--- Records supplied Enclosed Below ---

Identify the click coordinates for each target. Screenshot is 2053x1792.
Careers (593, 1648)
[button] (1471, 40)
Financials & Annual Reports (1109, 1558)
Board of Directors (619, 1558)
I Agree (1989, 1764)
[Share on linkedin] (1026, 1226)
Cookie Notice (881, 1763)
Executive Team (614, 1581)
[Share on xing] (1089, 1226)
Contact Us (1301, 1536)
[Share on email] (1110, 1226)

--- End of Enclosed Records supplied ---

▶ Task item: Report how many lines of the listing hold the word "Share", with nothing but the number.

▶ Output of the exercise: 3